Through Alma’s eyes, the farmstead is a fortress of feminine mysteries. Some of those mysteries, like how the maid, Trudi (Luzia Oppermann), soothes Alma’s convalescent brother, Fritz (played here by Filip Schnack), by “stroking his center,” as Alma describes in a voice-over, may be investigated by spying through keyholes. Others, like the source of her mother’s gagging fits and sudden-onset paraplegia, defy understanding.
But the home is also steeped in death. In an early scene, Alma and her sisters wear black for All Souls’ Day, and she wonders about an afterlife while studying daguerreotypes of deceased ancestors. Later, Alma witnesses death up close. That theme eventually extends to Alma’s counterparts in more recent periods, Angelika (Lena Urzendowsky), a flirty teenager in the 1980s, and Nelly (Zoë Baier), a somber 5-year-old in the present day.

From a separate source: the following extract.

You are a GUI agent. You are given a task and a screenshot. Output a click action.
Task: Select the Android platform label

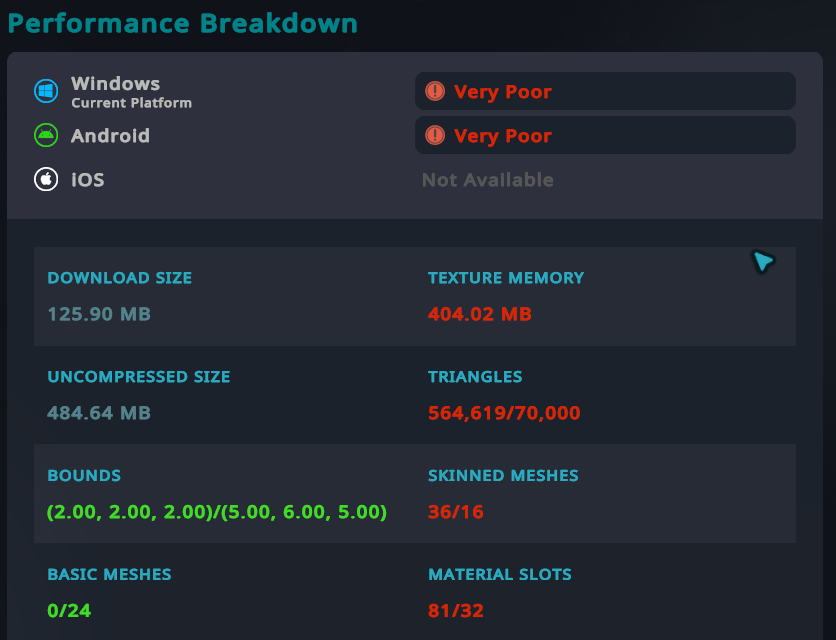[110, 136]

In parallel scenes, each girl envisions taking her own life.
The line between danger and girlhood has been traced and retraced in cinema, which positions “Sound of Falling” within a lineage as established as the one it portrays. As the girls — especially Angelika, who enjoys provocation — struggle to make sense of adulthood’s promise and menace, they might bring to mind another clan of haunted young women: the Lisbon sisters of Sofia Coppola’s “The Virgin Suicides.” That coming-of-age tragedy is told from the perspective of neighborhood boys, and Coppola honors that vantage point by keeping her subjects at a distance.
Schilinski employs a similar technique, to uneasy effect. As much as we study the girls of the farm, noting their habits and kindred spirits, something stands in the way. It feels like a gauzy aloofness, an insistent aestheticism that grows uncomfortable, particularly when it turns toward the theme of youthful suicide. Here is a movie whose atavistic excursion through time transfixes, even as its psychology remains as fuzzy as a photograph smeared by motion.
Sound of Falling Not rated. In German, with subtitles. Running time: 2 hours 35 minutes. In theaters.